> WHAT IS BEING ASKED:
Print the lines of the material below exactly as they appear, from the line containing "is (747, 420)." through the line containing "(539, 118).", inclusive.

— Start —

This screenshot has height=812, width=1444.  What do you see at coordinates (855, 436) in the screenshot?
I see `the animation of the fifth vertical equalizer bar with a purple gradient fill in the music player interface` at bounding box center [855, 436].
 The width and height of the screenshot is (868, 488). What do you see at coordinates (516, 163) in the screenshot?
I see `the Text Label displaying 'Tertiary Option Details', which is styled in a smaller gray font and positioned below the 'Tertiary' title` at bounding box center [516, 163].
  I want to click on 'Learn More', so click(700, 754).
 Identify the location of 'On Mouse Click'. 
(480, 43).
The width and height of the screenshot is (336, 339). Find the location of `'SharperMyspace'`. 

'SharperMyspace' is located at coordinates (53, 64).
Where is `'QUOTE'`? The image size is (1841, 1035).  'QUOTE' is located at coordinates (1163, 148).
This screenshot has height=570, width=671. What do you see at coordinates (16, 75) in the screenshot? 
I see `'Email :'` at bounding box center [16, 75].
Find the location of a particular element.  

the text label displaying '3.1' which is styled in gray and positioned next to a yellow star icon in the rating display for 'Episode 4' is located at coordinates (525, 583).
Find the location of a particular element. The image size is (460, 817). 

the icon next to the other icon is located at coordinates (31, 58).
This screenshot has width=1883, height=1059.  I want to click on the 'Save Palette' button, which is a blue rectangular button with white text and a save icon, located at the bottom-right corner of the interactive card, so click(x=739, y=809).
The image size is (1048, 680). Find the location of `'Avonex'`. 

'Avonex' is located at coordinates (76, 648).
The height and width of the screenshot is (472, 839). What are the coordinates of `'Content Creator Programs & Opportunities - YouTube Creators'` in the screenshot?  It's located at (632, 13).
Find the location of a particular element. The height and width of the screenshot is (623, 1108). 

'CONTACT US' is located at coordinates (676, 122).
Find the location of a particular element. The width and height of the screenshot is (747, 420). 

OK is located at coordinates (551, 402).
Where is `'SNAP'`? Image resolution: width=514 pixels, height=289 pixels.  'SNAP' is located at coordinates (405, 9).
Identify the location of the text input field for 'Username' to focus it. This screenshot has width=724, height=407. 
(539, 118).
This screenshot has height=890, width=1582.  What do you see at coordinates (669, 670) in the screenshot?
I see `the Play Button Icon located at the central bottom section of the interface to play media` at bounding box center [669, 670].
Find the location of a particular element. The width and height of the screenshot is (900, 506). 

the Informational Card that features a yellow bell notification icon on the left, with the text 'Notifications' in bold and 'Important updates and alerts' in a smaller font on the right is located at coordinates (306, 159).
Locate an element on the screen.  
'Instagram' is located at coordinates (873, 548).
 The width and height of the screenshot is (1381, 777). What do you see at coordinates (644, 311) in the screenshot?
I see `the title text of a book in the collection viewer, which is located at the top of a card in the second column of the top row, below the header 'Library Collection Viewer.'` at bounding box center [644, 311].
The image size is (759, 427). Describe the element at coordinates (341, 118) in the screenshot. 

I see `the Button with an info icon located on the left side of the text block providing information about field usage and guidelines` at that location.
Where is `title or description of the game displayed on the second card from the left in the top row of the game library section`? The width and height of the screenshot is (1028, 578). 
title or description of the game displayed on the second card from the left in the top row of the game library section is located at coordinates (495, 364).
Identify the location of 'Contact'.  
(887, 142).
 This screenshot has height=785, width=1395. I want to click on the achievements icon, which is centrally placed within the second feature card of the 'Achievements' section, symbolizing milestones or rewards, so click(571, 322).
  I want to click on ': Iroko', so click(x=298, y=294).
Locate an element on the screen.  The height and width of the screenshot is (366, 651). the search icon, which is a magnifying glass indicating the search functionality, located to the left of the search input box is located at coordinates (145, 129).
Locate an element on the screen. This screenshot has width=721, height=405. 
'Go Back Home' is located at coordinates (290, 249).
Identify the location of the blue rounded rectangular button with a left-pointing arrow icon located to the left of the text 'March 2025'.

— End —

> EXPECTED ANSWER:
Find the location of a particular element. The width and height of the screenshot is (747, 420). 

OK is located at coordinates (551, 402).
Where is `'SNAP'`? Image resolution: width=514 pixels, height=289 pixels.  'SNAP' is located at coordinates (405, 9).
Identify the location of the text input field for 'Username' to focus it. This screenshot has width=724, height=407. 
(539, 118).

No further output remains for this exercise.